Enthesiopathy: Causes, Symptoms & Treatment
Enthesiopathy refers to diseases affecting the attachment sites of tendons and ligaments to bone. It causes pain and inflammation, often due to overuse or inflammatory rheumatic conditions.
Things worth knowing about "Enthesiopathy"
Enthesiopathy refers to diseases affecting the attachment sites of tendons and ligaments to bone. It causes pain and inflammation, often due to overuse or inflammatory rheumatic conditions.
What is Enthesiopathy?
Enthesiopathy is a term used to describe pathological changes at the entheses – the transition zones where tendons, ligaments, or joint capsule fibres attach to bone. These zones are subject to considerable mechanical stress and are therefore prone to microtrauma, inflammation, and degenerative change. Well-known examples include heel spurs (involving the Achilles tendon or plantar fascia) and tennis elbow (lateral epicondylopathy).
Causes
Enthesiopathy can arise from two main categories of causes:
Mechanical and Degenerative Causes
- Overuse from repetitive movements (sports, occupational activities)
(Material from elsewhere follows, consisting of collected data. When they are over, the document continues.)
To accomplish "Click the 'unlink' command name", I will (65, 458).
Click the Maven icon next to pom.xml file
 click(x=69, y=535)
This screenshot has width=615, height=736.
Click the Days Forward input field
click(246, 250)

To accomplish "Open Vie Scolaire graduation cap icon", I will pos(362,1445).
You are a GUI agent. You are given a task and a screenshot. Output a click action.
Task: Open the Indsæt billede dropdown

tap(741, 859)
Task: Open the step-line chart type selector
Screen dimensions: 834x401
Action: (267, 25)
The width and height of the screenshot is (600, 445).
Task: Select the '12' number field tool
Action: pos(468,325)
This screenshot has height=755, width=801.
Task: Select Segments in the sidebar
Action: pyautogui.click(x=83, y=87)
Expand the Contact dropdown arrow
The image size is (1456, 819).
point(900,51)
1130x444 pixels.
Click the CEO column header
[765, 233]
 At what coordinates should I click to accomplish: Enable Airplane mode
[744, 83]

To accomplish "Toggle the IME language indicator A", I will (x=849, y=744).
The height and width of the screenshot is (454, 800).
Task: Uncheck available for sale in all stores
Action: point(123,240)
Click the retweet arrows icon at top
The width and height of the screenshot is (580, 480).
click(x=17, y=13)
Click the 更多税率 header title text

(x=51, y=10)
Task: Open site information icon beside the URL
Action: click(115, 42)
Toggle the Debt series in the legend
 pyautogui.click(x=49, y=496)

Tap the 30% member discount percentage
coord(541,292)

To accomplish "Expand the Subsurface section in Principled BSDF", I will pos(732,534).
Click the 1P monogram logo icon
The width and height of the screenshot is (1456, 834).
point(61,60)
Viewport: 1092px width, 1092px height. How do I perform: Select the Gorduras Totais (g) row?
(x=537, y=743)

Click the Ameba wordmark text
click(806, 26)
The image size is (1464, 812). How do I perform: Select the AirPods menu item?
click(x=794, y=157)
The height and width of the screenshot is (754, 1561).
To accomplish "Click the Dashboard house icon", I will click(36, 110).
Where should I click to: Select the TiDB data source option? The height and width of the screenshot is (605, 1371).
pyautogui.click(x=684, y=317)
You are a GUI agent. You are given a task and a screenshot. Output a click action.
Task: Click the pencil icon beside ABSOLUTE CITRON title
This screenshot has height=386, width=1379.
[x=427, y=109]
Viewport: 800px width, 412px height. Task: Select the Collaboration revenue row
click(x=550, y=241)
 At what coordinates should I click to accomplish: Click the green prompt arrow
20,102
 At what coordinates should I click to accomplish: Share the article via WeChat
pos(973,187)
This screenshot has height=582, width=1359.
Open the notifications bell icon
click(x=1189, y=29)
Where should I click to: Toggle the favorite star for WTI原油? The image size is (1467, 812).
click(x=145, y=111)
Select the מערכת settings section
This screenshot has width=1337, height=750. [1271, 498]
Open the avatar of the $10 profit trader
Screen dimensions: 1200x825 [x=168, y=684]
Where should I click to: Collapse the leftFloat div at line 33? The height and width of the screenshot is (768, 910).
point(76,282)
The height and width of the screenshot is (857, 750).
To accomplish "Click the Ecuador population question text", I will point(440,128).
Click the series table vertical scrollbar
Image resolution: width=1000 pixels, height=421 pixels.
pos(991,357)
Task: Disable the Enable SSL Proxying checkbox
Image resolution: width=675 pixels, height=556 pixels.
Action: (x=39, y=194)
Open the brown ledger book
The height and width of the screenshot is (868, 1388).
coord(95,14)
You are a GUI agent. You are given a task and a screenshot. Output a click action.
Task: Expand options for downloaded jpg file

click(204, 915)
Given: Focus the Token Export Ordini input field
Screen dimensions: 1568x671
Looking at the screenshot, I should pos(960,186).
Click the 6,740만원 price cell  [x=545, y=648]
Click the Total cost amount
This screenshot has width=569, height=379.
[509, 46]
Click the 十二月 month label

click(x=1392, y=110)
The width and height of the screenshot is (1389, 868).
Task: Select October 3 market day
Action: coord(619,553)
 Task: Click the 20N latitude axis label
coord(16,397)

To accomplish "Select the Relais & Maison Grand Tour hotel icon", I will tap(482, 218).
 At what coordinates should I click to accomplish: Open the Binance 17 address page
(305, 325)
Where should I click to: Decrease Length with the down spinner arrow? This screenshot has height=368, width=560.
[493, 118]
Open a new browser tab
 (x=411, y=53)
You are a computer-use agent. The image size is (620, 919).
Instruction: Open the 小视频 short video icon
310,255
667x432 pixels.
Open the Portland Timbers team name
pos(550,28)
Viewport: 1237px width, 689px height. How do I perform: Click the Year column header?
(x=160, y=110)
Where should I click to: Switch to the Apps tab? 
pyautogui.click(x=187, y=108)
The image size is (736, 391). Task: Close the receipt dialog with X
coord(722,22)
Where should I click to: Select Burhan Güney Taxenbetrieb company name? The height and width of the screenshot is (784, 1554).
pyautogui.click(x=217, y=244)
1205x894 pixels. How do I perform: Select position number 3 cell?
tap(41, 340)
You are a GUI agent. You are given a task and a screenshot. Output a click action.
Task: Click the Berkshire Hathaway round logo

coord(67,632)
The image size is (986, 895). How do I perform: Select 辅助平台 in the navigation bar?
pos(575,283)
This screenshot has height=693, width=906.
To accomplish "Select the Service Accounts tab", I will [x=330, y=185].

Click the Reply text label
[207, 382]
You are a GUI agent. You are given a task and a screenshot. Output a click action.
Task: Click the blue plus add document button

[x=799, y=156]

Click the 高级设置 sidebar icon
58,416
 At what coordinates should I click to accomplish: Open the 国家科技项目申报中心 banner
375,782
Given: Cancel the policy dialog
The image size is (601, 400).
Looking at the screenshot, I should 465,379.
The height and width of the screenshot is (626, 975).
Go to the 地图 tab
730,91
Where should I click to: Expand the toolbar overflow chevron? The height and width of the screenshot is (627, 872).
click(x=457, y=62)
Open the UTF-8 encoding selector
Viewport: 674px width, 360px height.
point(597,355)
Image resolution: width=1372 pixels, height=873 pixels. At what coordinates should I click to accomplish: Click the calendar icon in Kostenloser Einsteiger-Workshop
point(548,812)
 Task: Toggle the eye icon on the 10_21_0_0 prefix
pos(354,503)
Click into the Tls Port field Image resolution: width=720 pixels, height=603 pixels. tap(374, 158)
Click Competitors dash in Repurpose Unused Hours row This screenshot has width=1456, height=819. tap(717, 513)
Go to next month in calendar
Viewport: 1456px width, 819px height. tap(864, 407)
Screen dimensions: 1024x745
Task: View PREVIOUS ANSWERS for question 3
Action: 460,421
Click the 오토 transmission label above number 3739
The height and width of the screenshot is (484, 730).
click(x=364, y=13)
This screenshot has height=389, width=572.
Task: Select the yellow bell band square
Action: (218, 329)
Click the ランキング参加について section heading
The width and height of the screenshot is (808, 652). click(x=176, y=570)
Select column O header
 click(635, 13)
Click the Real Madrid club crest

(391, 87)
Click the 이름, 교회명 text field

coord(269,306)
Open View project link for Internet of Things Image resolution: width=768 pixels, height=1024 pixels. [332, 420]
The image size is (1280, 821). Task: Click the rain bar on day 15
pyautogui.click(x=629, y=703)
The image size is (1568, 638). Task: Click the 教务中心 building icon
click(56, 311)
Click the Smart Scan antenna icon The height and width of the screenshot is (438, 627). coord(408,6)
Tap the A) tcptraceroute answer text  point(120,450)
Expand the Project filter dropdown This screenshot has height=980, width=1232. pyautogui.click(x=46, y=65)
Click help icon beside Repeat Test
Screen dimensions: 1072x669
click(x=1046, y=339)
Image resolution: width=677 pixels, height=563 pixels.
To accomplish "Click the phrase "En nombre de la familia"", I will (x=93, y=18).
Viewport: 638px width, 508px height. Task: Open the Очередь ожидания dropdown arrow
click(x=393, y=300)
- Poor posture or abnormal loading of the musculoskeletal system
- Age-related degeneration of tendon and ligament tissue
- Excess body weight increasing pressure on attachment sites
Inflammatory and Rheumatic Causes
- Spondyloarthritis (e.g., ankylosing spondylitis / axial spondyloarthritis)
- Psoriatic arthritis
- Reactive arthritis
- Systemic lupus erythematosus (SLE)
- Other inflammatory rheumatic conditions
Symptoms
Symptoms of enthesiopathy vary depending on the location and underlying cause. Common signs include:
- Localised pain at the affected tendon or ligament insertion
- Tenderness on palpation of the affected area
- Swelling and local warmth (especially in inflammatory forms)
- Pain on loading or after rest (start-up pain)
- Reduced range of motion in the adjacent joint
- In chronic cases: calcifications or bony outgrowths (osteophytes)
Common Locations
- Heel: Plantar fasciitis, Achilles tendon insertion (Haglund deformity)
- Elbow: Lateral epicondylitis (tennis elbow) or medial epicondylitis (golfer's elbow)
- Knee: Patellar tendon insertion (jumper's knee), pes anserinus
- Hip: Greater trochanter, pubic ramus
- Shoulder: Rotator cuff, biceps tendon insertion
Diagnosis
Enthesiopathy is typically diagnosed through a combination of clinical examination and imaging:
- Physical examination: Tenderness testing, functional assessment, range of motion
- Ultrasound: Standard method for evaluating tendon insertion, swelling, and signs of inflammation
- X-ray: Detection of calcifications or bony spurs
- MRI (magnetic resonance imaging): Detailed assessment of soft tissue changes and bone marrow reactions
- Laboratory tests: Inflammatory markers (CRP, ESR), HLA-B27 testing if an inflammatory cause is suspected
Treatment
Treatment depends on the underlying cause, the location, and the severity of the enthesiopathy:
Conservative Measures
- Rest and offloading of the affected region
- Physiotherapy: Stretching exercises, strengthening, manual therapy
- Orthotic support: Insoles, braces, cushioned footwear
- Pain management: Non-steroidal anti-inflammatory drugs (NSAIDs) such as ibuprofen or diclofenac
- Local injections: Corticosteroids or platelet-rich plasma (PRP) therapy
- Extracorporeal shockwave therapy (ESWT): For chronic cases
Treatment of Underlying Inflammatory Disease
- Rheumatological disease-modifying therapy (e.g., DMARDs or biologics such as TNF inhibitors)
- Close collaboration between orthopaedics and rheumatology
Surgical Treatment
Surgery is considered only in selected cases where conservative treatment has failed long-term, such as arthroscopic or open resection of bone spurs or damaged tissue.
Prognosis
The prognosis depends strongly on the underlying cause and the timely initiation of treatment. Mechanically induced enthesiopathy often responds well to conservative therapy. Inflammatory forms can follow a chronic course and may require long-term medical management. Early diagnosis and consistent treatment significantly improve outcomes.
References
- Rudwaleit M. et al. – The Assessment of SpondyloArthritis International Society (ASAS) classification criteria for axial spondyloarthritis. Annals of the Rheumatic Diseases, 2009.
- Maffulli N., Khan K. M., Puddu G. – Overuse tendon conditions: Time to change a confusing terminology. Arthroscopy, 1998.
- Benjamin M., McGonagle D. – The anatomical basis for disease localisation in seronegative spondyloarthropathy at peripheral and central sites. Journal of Anatomy, 2001.